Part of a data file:

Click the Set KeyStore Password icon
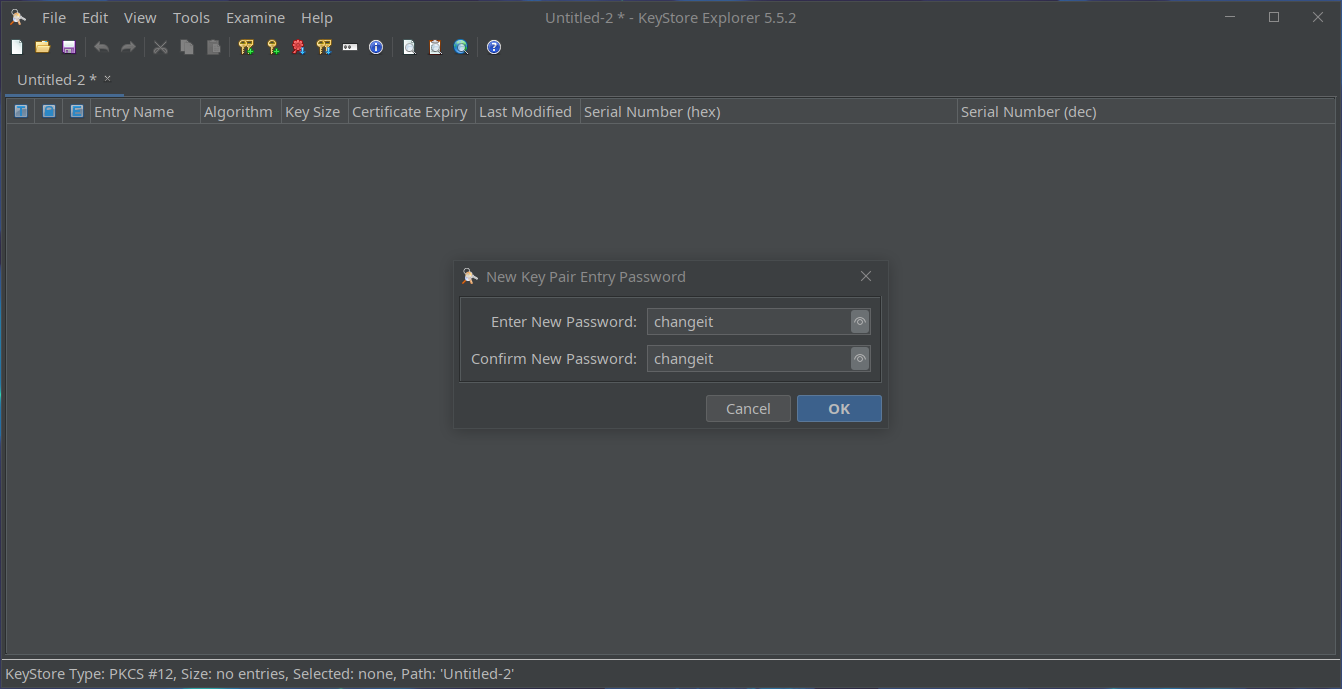1342x689 pixels. tap(350, 47)
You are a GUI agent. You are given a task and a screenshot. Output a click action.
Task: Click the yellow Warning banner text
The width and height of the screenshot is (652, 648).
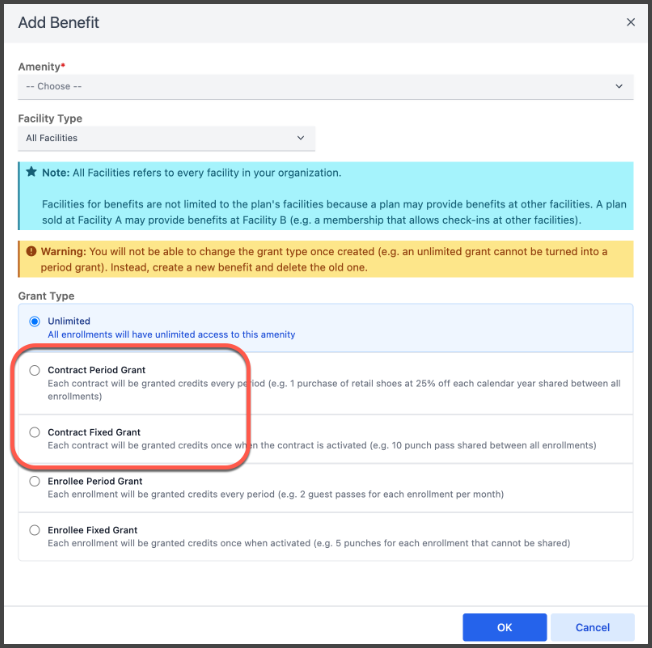pos(324,259)
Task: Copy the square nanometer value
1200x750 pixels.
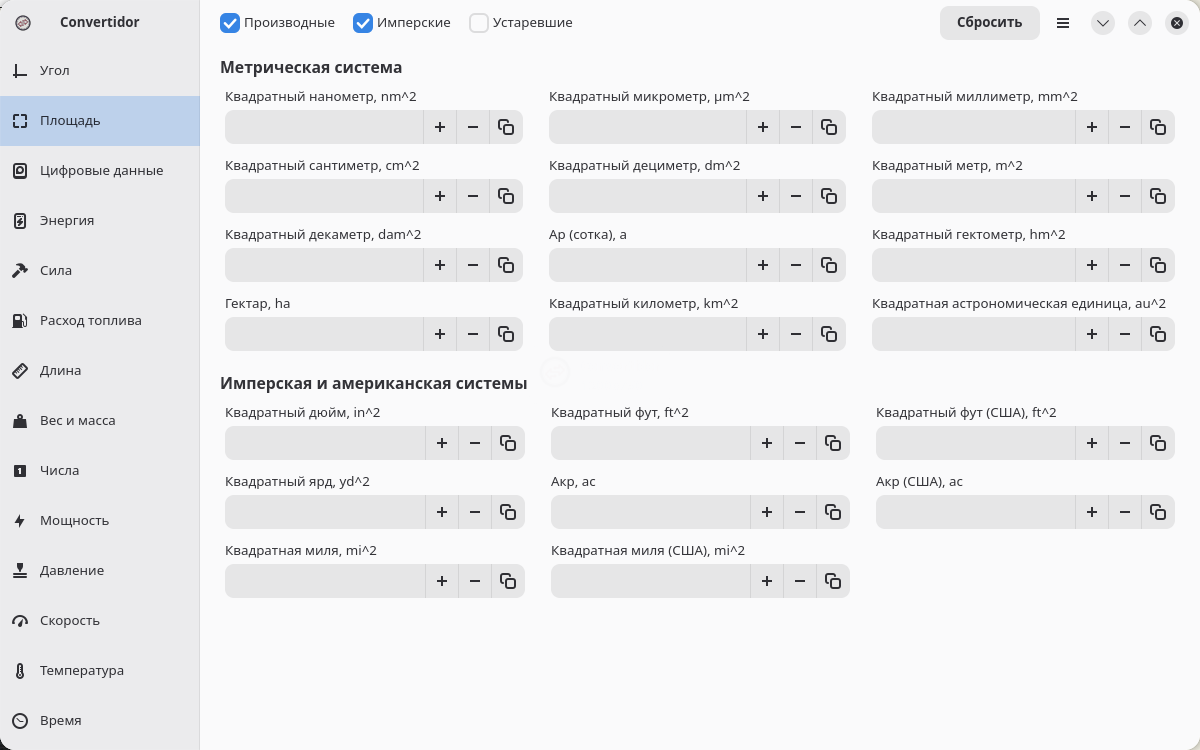Action: (x=506, y=127)
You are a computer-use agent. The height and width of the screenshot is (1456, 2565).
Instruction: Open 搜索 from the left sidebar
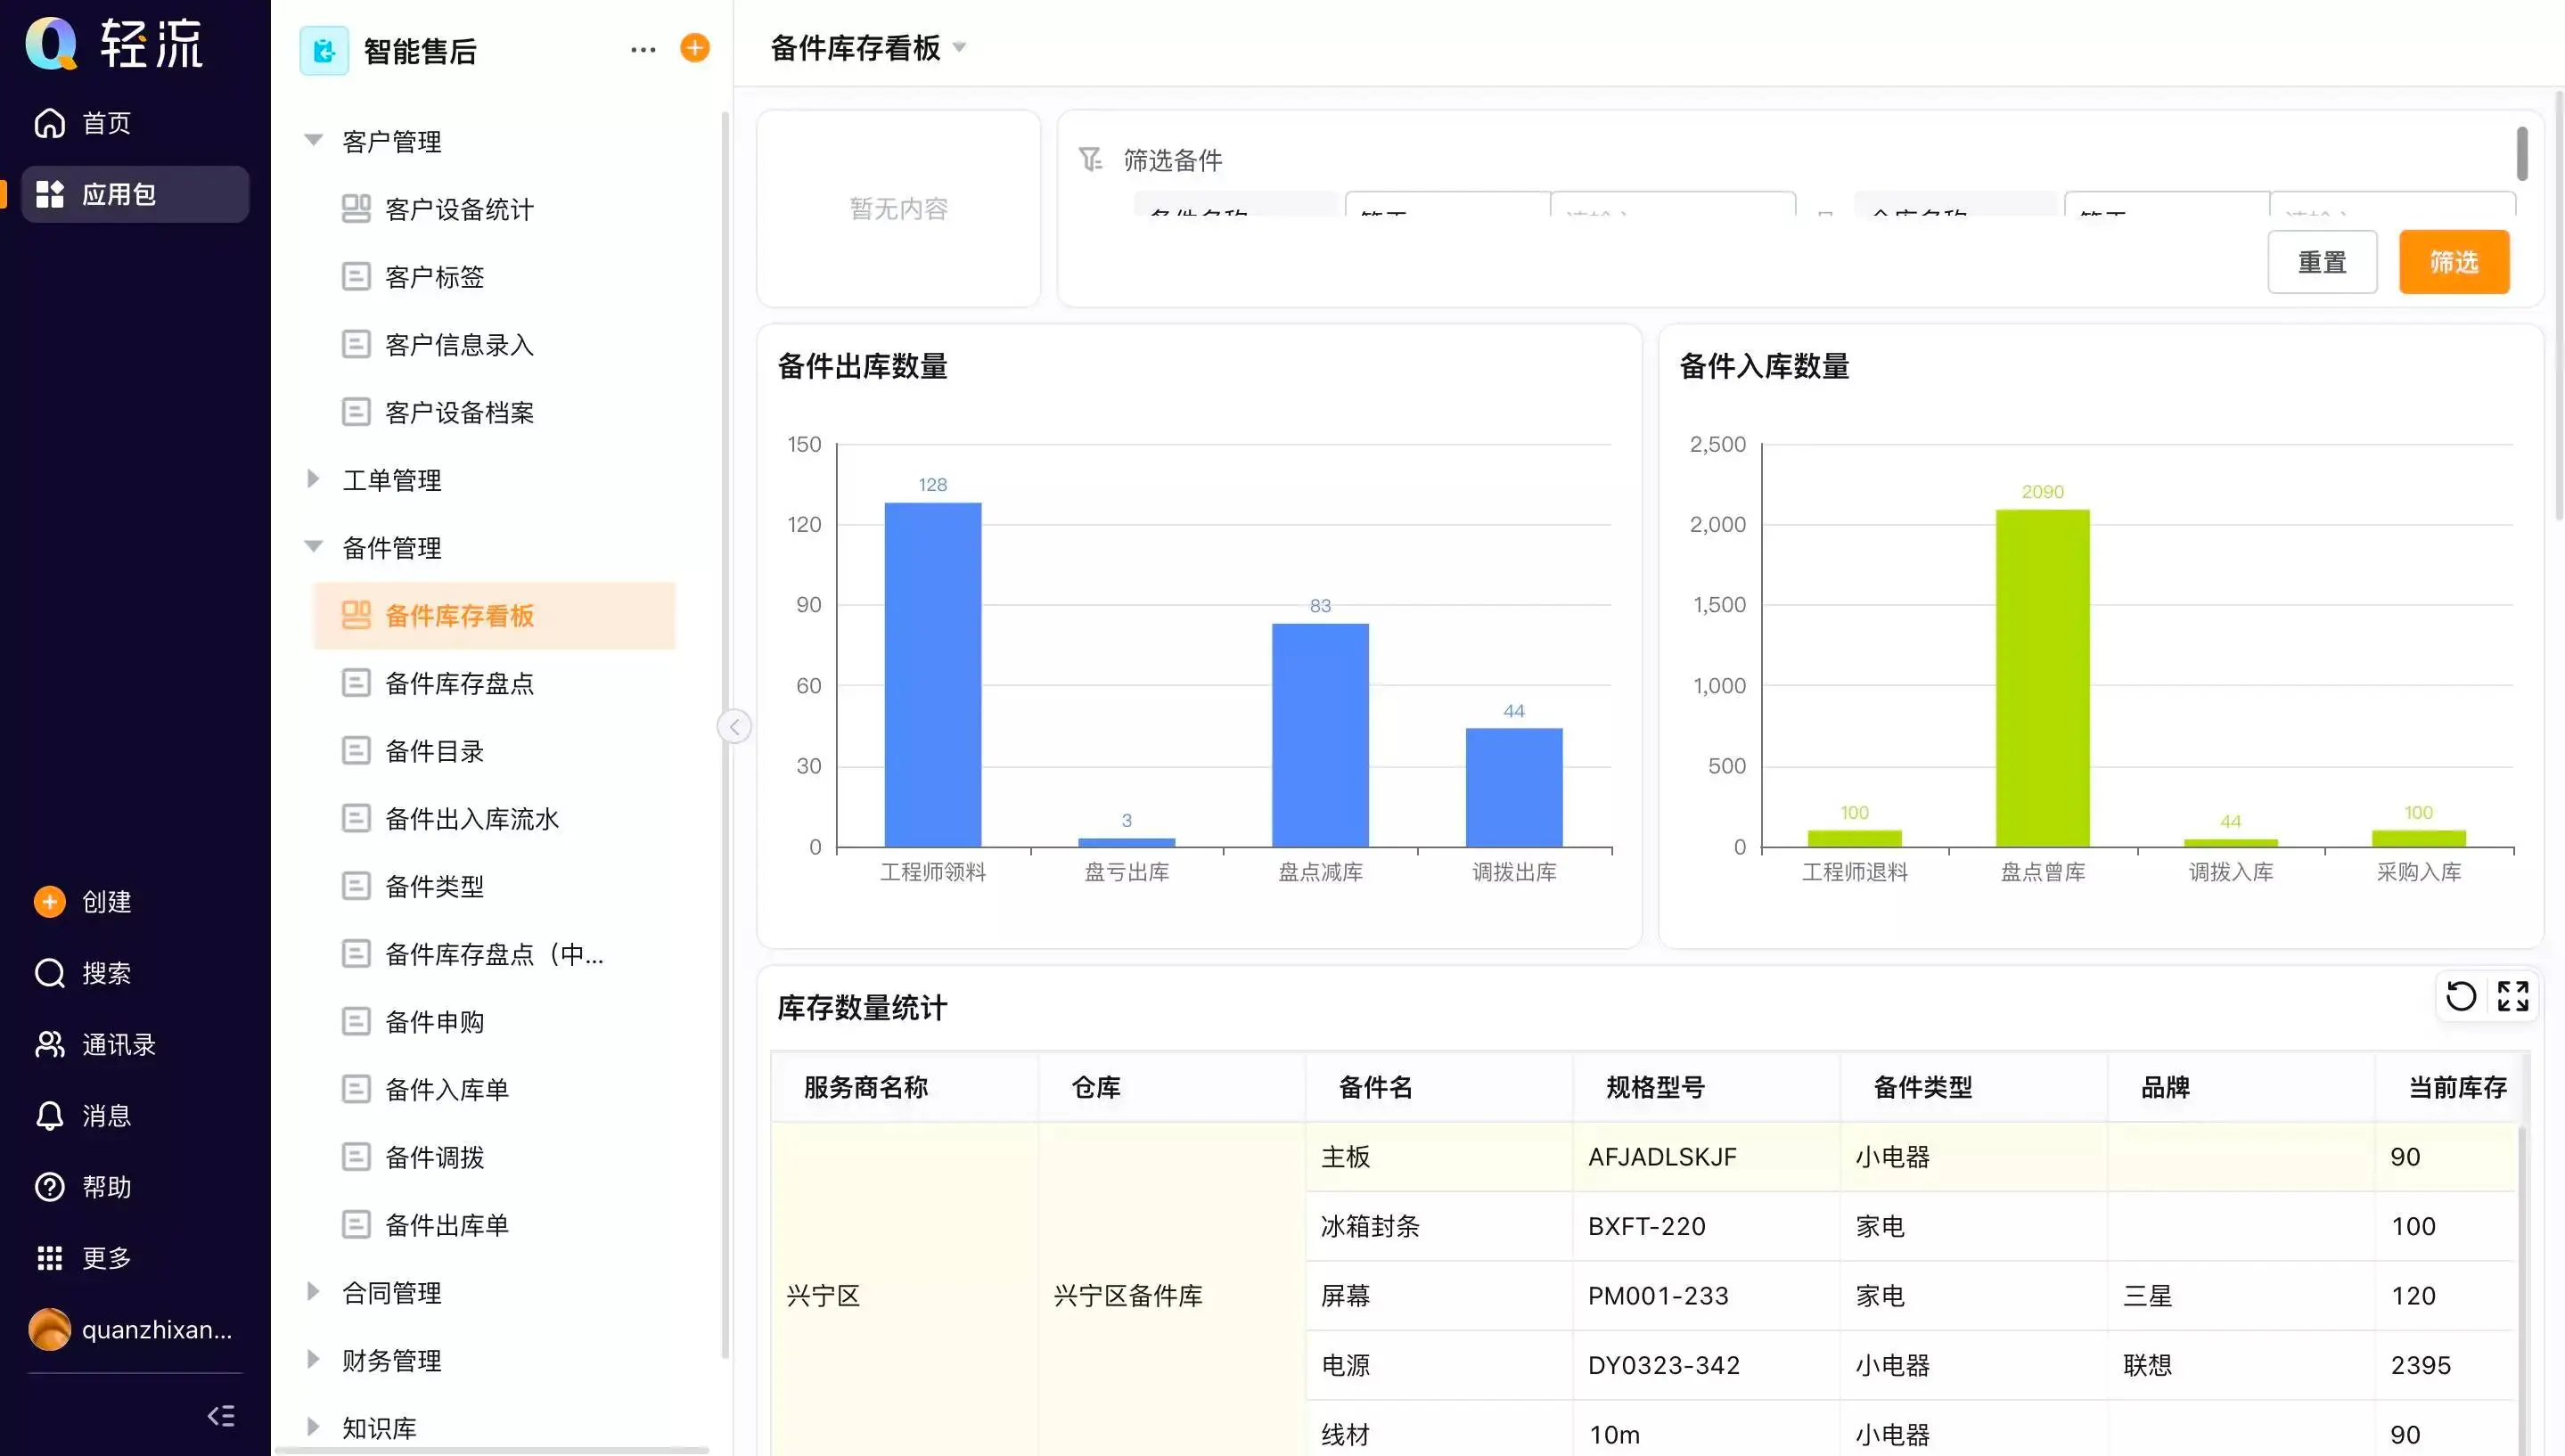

Goal of the exercise:
From the lines above, extract every line that contains the string "height", treating uppercase and lowercase as different.

Result of this task:
The width and height of the screenshot is (652, 648).
You are a computer-use agent. The height and width of the screenshot is (1456, 2565).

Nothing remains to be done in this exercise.